The web is full of stories this morning about a food coloring Starbucks uses in its strawberries-and-cream Frappuccinos. The Seattle Times writes this morning that Starbucks “changed its Frappuccino mix a couple years ago, it made sure the new ingredients were dairy-free.” It did so by using cochineal extract, also known as carmine, which is made from the bodies of ground-up cochineal beetles indigenous to Latin America.
The Times reports that a vegan barista who works for Starbucks sent a picture of the sauce’s ingredient list to a vegetarian blog called www.ThisDishIsVegetarian.com, which posted it earlier this month. The revelation sparked some criticism from advocacy groups questioning the practice.

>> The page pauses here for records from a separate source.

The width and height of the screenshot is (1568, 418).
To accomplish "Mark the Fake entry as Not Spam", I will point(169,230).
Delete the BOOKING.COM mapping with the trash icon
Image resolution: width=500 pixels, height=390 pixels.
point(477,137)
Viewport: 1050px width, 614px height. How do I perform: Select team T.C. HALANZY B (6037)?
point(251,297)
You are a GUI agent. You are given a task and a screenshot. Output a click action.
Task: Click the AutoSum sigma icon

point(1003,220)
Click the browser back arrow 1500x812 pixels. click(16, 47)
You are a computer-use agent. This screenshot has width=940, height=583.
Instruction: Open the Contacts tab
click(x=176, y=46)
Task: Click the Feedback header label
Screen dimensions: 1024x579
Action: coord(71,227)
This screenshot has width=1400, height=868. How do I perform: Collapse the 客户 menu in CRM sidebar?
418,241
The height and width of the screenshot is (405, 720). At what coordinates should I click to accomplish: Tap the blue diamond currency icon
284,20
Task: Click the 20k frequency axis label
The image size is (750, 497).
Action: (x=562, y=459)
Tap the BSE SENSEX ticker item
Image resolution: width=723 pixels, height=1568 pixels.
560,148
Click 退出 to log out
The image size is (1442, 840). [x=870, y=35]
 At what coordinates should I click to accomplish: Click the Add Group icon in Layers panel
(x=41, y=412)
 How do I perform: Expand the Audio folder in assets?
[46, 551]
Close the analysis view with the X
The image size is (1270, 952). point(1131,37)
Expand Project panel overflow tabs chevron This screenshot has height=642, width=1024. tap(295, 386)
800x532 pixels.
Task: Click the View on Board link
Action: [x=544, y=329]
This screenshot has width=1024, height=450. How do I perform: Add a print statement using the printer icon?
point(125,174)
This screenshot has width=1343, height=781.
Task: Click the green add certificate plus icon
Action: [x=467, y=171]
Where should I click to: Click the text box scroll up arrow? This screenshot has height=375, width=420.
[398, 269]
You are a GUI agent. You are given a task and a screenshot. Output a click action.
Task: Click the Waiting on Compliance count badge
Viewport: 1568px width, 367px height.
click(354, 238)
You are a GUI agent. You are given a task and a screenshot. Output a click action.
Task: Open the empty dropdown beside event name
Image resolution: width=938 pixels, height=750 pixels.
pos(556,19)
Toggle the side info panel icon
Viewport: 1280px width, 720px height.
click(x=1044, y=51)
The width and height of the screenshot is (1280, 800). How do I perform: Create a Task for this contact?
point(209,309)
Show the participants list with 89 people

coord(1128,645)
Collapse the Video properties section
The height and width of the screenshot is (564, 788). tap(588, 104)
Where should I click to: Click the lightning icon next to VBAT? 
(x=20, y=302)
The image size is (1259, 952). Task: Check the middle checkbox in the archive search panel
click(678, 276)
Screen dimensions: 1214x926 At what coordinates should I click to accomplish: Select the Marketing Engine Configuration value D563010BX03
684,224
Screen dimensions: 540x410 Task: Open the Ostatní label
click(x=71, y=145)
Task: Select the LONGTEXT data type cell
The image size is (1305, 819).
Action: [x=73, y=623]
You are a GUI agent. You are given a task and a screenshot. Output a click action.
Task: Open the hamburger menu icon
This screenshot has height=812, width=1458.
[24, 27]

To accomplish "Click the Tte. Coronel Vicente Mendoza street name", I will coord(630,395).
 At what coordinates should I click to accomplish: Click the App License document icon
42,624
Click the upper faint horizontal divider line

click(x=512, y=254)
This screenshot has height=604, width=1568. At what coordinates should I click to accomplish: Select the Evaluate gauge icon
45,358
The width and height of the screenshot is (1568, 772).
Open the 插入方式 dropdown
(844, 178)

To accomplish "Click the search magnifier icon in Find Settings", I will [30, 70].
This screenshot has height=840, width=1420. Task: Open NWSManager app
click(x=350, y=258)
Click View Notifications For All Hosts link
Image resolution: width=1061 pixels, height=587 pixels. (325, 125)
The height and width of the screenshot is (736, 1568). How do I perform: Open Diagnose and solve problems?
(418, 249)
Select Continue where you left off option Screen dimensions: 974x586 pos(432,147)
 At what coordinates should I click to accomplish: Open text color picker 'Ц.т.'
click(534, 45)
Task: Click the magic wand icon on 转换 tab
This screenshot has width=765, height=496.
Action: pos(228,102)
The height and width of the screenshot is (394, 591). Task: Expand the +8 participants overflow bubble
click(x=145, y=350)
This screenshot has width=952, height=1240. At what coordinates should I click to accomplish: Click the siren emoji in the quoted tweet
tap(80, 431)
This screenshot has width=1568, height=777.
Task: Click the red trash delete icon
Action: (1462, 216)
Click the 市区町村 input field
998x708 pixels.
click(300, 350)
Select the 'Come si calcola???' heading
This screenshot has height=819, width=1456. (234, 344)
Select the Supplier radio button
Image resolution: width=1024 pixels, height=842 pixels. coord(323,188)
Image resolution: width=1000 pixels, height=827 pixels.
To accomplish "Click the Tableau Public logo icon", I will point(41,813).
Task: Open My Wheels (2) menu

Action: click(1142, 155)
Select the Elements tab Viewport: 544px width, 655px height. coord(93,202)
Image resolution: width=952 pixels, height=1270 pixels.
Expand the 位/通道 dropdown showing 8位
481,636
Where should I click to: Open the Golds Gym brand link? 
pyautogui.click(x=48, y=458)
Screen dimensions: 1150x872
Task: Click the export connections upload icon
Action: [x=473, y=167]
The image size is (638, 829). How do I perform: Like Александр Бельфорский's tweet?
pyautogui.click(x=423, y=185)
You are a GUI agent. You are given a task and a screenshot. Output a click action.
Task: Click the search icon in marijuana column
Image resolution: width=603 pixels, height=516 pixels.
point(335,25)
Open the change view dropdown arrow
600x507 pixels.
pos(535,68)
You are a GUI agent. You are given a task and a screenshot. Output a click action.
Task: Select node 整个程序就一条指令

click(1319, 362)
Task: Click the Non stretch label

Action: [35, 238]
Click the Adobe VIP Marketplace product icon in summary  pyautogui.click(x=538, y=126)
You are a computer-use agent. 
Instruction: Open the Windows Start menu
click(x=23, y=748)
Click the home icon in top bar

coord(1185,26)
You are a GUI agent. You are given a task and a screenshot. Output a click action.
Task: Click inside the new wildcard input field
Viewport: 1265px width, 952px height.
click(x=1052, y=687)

“The strawberry base for our Strawberries & Creme Frappuccino does contain cochineal extract, a common natural dye that is used in the food industry, and it helps us move away from artificial ingredients,” said spokesman Jim Olson.
The base also is used in Starbucks’ strawberry smoothies, he said, and the insect-derived extract is in some other foods and drinks the chain sells, including its red velvet whoopie pies.
The extract is deemed safe by the FDA, but does not appear on labels in restaurants. Typically restaurants are exempt from food labeling that applies to packaged foods under the Nutrition Labeling and Education Act of 1990. This means that if you didn’t think to ask about the extract, then you would have no way of knowing that it was used. Neither does the Food Allergen Labeling and Consumer Protection Act of 2004 apply to restaraunts selling non-packaged foods.
The cochineal extract does appear on packaged foods ingredient lists. This is a change as of early 2011 when new rules from the FDA stopped the practice of labeling cochineal extract as “artificial colors” or “color added.”
For vegans, Jews who keep kosher, and the small segment of the population who are allergic to cochineal extract read the label of packaged foods, but be leery of items served at fast food chains and restaurants.
Following the news of pink slime, which many consumers were also unaware of because of how it appears on the label, it is becoming apparent that few of us know exactly what is in the food we buy. The question becomes whether the right to know would quell safe innovation in processed foods. Cochineal extract is a safe product, it just sounds gross to think of drinking crushed insects.